▶ **WHAT YOU ARE ASKED TO DO**
Copy only the lines from the one with "This screenshot has" through the end of the records, exactly as they stand. No pictures belong in the copy.

▶ **DATASET RECORDS**
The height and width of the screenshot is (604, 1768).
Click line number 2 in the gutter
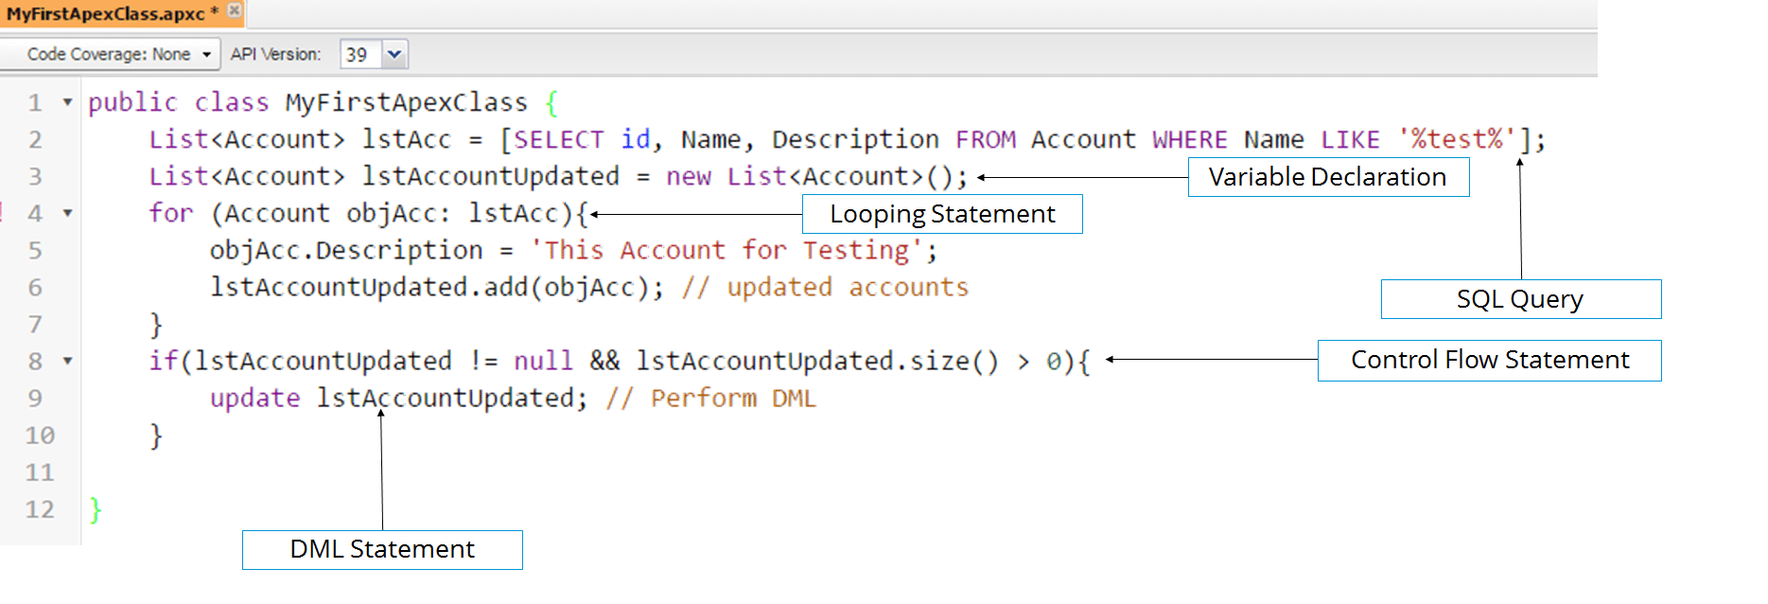pyautogui.click(x=35, y=139)
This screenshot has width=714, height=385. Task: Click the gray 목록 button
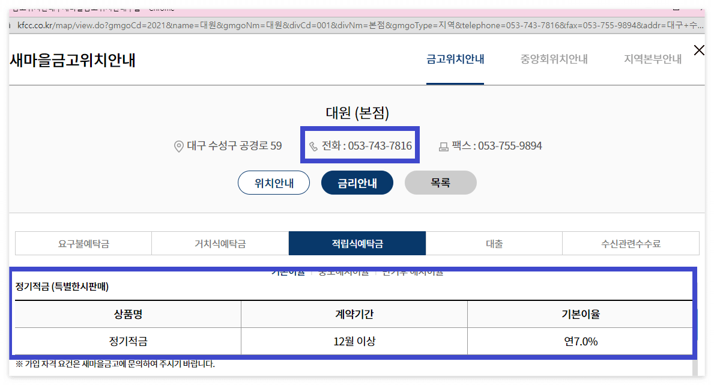tap(441, 183)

▶ **OUTPUT FOR THIS EXERCISE**
This screenshot has width=714, height=385. Task: Click the gray 목록 button
tap(441, 183)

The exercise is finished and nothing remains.